それを鼻にかけ、1人の男に決めず、ふしだらに遊ぶ日々。
 
小夜は色んな男から贈り物を受け、これを当然と思っていた。
「私は美人に生まれたの。これを利用しなきゃ損でしょう。」
 
やがて、小夜は金持ちの旦那と夫婦になった。
玉の輿に乗った小夜は贅沢な日々を過ごす事になった。
 
晩年になると小夜も皺が増え、衰えてきた。
しかし、小夜は若かりし頃の自分を鼻にかけていた。
 
旦那は自分が心の醜い女を選んだ事を後悔していた。
「若く美しく心の醜い女は、晩年に心の醜い老婆になるのだ。」
その鬱憤は若く美しい女に向き、浮気を繰り返した。
 
そのうちに浮気が発覚し、小夜は恐ろしい顔付きで旦那を責めた。
「あんたは最低の旦那よ!後先を考えないバカよ!」
 
旦那は言った。
「あぁ、違いない。なぜなら、最低の女を嫁に選んでしまった。」
 
 
 
あるところに千代という娘がいた。
とても醜く、男共にもブスとののしられていたそうな。
 
千代は自分が醜いのをよく知っていた。
それを気にして、あまり表に出ず、慎ましやかに暮らす日々。
 
千代には男っ気がなく、それを当然と思っていた。
「私はブスだもの。男に選ばれるはずがないわ。」
 
やがて、千代は1人の青年と夫婦になった。
始めはからかわれているのかと思ったが、彼は誠実だった。
 
晩年になるまで千代は自分を選んでくれた夫に尽くす日々。
千代はいつも笑顔を絶やさぬ老婆になった。
 
旦那は心の美しい女を嫁に選んだ事を誇りに思っていた。
子宝にも恵まれ、幸せな老後を送っていた。
 
千代は旦那に言った。
「あなた、私なんかを選んでくれてありがとうございます。」
 
旦那は言った。
「何を言うんだ。私は最高の妻を選んだんだよ。

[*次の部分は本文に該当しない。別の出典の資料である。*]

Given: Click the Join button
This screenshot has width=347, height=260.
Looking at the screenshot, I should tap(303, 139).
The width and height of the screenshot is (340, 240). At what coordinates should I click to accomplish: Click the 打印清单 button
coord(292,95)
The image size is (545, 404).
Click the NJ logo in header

」
 
 
 
 
 
美しいがゆえに劣等感を持たず、努力を怠る。
醜いがゆえに劣等感を持ち、努力を続ける。
 
美しいけれど劣等感を持ち、ますます美しくなる。
醜いゆえに劣等感が強まり、ますます醜くなる。
 
 
 
 
 
 
人には様々な生き方があります。
あなたの晩年はいかがなものでしょうか。
 
 
俺は劣等感を持たず、才能は磨きたく、豪快な人物になりたい。
身内を守るために悪を知り、悪を退ける力を身につけたい。
愛する家族に囲まれて、感謝の気持ちを表して最期を迎えたい。
 
そうなるためには、今の自分が成すべき事が何なのか。
それが人生の道標になっているように思います。
 
 
 
皆様の人生にも幸多からん事を。